Problem details:
Your copy of the data below must be exact and must leave out all pictures.

────────────────

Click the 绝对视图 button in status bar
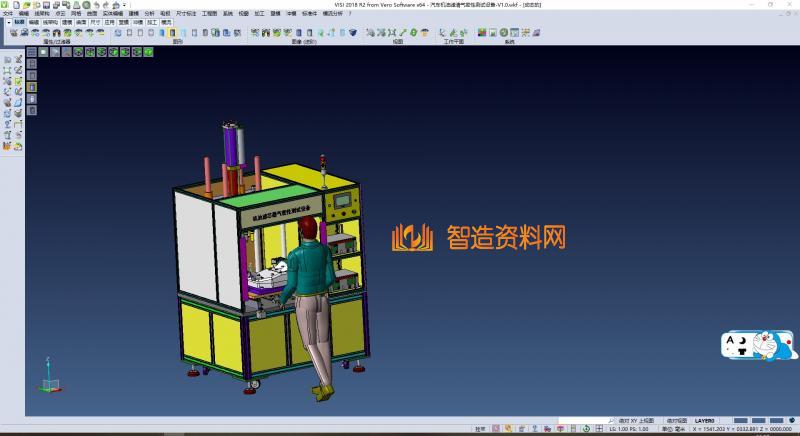[677, 421]
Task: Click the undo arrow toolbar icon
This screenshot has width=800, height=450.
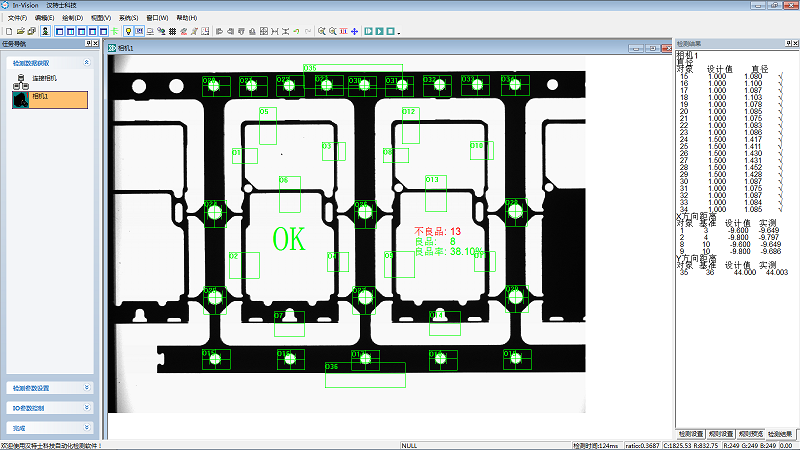Action: point(297,31)
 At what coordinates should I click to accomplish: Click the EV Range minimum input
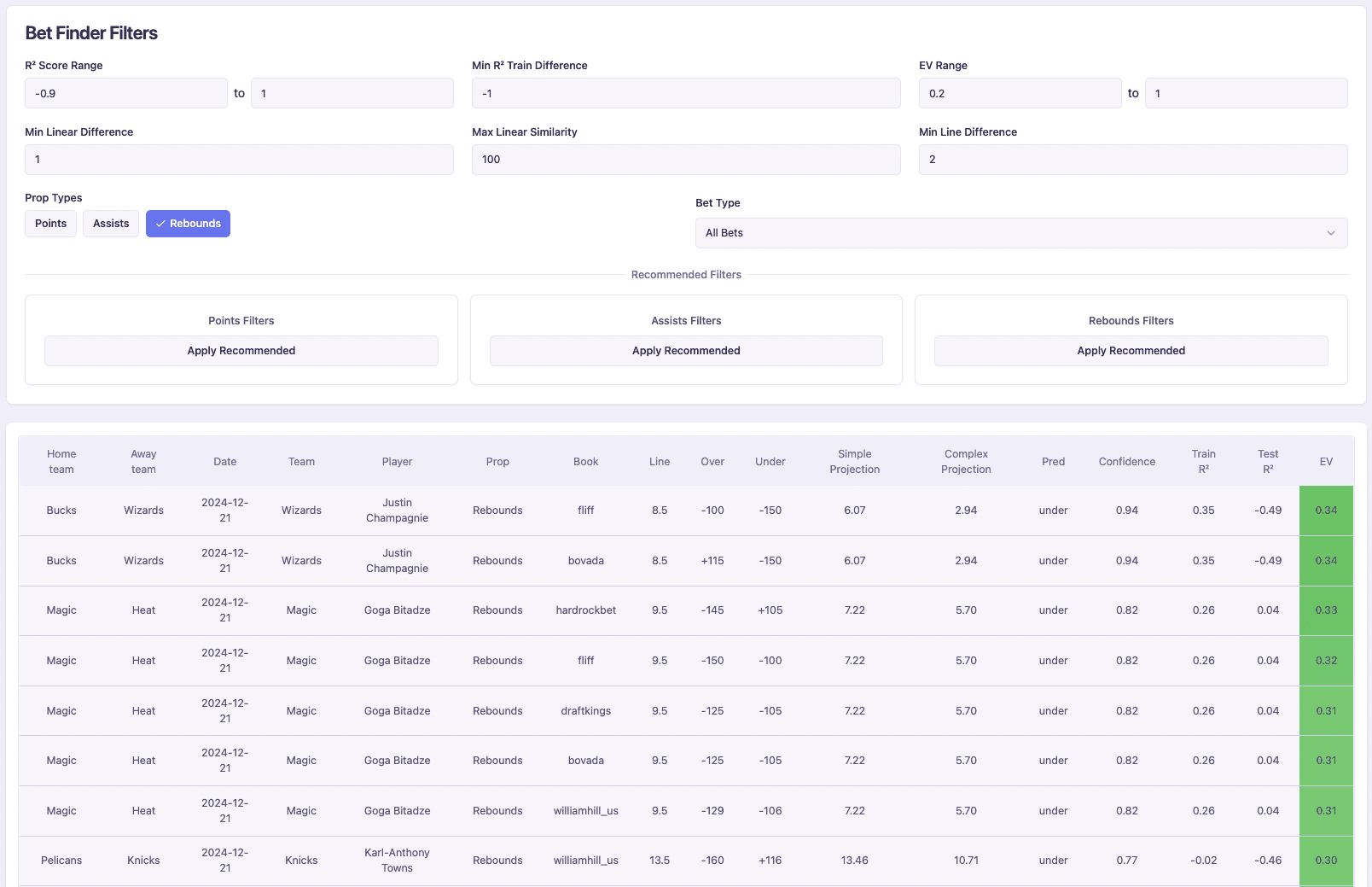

────────────────

Reply:
Click the 绝对视图 button in status bar
[677, 421]
Task: Click the undo arrow toolbar icon
This screenshot has width=800, height=450.
Action: point(297,31)
 At what coordinates should I click to accomplish: Click the EV Range minimum input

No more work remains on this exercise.